To do: Copy the items from the start through the line containing "I will 663,95.", swapping "Timezone" for "Region" and keeping everything else unchanged.

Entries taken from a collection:
----------------------------------------

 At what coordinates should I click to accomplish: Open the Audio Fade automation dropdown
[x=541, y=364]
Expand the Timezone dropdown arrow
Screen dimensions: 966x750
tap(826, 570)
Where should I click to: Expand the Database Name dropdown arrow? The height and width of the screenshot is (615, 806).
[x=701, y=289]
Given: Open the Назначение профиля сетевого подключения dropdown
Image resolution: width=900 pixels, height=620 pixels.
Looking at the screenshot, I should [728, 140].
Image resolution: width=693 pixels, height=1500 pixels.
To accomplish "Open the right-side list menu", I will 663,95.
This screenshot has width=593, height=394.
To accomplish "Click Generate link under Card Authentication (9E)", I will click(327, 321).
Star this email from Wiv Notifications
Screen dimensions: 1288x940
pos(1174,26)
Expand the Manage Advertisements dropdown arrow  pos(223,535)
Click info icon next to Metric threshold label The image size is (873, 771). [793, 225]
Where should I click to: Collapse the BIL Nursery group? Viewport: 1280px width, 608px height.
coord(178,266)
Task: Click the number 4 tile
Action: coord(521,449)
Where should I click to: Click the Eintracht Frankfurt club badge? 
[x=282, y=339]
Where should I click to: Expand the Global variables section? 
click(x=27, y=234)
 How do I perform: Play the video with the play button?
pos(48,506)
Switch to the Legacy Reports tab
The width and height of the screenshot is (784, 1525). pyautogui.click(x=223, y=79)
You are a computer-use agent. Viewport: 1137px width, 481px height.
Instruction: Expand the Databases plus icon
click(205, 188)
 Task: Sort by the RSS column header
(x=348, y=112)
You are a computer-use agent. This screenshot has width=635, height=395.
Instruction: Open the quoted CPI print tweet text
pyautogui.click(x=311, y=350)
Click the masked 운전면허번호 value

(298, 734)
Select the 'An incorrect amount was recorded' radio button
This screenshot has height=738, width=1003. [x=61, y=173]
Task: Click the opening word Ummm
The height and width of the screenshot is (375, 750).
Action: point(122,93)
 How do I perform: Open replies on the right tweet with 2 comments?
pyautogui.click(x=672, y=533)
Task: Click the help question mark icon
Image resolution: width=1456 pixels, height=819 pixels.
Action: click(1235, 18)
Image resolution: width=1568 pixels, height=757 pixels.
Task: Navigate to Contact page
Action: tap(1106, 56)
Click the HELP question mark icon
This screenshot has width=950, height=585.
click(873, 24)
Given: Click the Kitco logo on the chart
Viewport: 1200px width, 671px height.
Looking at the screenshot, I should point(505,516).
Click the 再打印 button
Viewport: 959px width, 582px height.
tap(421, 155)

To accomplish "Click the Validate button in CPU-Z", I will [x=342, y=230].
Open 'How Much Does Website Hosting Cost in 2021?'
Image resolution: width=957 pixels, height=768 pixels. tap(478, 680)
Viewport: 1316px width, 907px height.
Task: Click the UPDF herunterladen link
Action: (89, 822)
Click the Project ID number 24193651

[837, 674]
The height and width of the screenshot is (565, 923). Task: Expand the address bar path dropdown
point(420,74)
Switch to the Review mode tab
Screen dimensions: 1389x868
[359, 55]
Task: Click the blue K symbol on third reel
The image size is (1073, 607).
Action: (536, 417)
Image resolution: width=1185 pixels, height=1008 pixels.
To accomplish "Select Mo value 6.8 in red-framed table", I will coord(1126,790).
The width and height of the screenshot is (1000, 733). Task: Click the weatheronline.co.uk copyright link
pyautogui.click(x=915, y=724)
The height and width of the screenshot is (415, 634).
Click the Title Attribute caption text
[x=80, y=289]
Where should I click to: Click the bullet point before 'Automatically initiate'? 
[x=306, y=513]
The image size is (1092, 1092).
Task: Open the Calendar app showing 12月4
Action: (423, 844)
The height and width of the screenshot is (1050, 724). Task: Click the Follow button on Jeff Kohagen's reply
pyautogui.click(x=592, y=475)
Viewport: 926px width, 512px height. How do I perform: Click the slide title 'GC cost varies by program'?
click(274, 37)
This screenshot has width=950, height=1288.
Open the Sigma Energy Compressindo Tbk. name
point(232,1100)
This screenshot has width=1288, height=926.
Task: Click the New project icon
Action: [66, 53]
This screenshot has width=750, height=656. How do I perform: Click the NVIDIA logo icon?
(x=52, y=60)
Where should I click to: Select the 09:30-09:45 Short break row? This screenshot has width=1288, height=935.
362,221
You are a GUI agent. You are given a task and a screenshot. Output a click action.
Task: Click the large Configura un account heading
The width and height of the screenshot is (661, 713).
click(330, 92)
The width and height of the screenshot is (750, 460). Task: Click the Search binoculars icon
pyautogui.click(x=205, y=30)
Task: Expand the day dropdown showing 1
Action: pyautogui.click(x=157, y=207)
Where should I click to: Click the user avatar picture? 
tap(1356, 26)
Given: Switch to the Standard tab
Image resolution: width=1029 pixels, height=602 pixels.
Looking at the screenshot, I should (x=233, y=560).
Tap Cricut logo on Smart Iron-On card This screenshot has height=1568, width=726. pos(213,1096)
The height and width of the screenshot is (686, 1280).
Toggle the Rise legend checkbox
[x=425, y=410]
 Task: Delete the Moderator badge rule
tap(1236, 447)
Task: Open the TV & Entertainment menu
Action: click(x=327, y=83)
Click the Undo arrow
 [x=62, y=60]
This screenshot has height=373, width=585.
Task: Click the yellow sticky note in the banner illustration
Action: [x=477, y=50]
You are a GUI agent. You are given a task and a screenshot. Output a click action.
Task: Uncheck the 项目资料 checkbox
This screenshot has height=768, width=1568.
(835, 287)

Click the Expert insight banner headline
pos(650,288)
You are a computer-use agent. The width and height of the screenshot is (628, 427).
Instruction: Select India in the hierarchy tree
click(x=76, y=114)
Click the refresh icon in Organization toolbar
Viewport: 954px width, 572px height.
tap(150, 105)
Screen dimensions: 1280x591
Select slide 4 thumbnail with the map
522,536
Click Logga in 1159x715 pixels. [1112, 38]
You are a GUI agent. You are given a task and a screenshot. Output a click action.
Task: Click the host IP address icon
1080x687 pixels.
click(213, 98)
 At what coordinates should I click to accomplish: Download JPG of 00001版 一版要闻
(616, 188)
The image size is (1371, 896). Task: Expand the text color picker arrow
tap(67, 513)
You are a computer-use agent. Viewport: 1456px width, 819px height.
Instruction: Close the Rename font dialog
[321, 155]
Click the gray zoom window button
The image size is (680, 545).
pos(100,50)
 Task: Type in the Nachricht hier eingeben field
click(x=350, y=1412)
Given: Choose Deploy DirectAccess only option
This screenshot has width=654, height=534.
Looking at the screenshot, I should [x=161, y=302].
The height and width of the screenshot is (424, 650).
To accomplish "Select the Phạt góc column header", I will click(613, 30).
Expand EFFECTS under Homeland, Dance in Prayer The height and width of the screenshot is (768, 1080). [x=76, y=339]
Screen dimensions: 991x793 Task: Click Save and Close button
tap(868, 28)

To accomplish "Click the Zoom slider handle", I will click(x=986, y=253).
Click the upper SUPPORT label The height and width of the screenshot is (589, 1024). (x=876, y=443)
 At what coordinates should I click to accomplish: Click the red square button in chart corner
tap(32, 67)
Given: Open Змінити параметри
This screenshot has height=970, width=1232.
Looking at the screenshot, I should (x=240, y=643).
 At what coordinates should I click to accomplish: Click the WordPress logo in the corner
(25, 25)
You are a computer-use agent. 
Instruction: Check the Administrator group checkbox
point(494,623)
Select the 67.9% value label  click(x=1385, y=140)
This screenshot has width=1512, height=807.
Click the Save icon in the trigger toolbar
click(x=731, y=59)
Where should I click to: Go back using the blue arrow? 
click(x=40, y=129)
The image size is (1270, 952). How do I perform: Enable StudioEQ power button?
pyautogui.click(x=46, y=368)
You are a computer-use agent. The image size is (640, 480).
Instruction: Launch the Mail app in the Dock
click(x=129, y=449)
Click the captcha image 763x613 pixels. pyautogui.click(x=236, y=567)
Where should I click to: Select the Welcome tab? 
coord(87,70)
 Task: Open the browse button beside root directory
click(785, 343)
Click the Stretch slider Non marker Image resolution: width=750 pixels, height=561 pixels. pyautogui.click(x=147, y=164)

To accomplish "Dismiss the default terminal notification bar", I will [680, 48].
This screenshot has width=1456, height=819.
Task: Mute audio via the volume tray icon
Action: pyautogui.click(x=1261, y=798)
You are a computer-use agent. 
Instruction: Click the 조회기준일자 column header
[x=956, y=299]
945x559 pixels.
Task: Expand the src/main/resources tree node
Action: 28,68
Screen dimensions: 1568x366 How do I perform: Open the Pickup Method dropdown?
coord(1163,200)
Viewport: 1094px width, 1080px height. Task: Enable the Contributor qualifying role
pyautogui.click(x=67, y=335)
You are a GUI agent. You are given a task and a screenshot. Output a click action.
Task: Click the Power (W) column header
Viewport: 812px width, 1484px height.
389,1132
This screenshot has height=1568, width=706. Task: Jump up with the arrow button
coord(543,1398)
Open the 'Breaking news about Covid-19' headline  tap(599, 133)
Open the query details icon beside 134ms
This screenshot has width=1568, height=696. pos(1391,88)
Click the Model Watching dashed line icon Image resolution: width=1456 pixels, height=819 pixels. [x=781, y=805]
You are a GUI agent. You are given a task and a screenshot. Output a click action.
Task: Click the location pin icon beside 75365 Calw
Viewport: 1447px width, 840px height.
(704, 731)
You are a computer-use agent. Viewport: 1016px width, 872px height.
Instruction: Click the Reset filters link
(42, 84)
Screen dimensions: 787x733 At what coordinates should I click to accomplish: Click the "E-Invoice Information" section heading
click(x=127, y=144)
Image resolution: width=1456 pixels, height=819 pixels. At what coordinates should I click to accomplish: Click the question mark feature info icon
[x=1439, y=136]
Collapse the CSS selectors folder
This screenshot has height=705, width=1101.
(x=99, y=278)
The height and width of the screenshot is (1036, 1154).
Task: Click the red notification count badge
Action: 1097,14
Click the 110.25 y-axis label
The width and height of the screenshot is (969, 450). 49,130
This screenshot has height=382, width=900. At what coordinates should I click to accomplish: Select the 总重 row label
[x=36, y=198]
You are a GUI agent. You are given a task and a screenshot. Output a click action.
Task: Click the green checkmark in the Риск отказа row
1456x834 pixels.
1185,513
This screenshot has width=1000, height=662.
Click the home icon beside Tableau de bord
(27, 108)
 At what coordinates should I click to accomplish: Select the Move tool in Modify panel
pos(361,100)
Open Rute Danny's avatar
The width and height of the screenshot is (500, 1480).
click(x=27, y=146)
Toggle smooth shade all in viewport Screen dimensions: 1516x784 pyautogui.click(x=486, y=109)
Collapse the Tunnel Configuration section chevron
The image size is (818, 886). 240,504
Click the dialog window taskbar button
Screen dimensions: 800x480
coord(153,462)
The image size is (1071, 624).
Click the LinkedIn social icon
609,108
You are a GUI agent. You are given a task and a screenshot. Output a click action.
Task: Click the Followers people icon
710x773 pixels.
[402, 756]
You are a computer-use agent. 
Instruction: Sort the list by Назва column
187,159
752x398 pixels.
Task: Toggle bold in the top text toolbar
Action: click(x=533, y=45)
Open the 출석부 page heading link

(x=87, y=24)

----------------------------------------

Correct output:
 At what coordinates should I click to accomplish: Open the Audio Fade automation dropdown
[x=541, y=364]
Expand the Region dropdown arrow
Screen dimensions: 966x750
tap(826, 570)
Where should I click to: Expand the Database Name dropdown arrow? The height and width of the screenshot is (615, 806).
[x=701, y=289]
Given: Open the Назначение профиля сетевого подключения dropdown
Image resolution: width=900 pixels, height=620 pixels.
Looking at the screenshot, I should [728, 140].
Image resolution: width=693 pixels, height=1500 pixels.
To accomplish "Open the right-side list menu", I will 663,95.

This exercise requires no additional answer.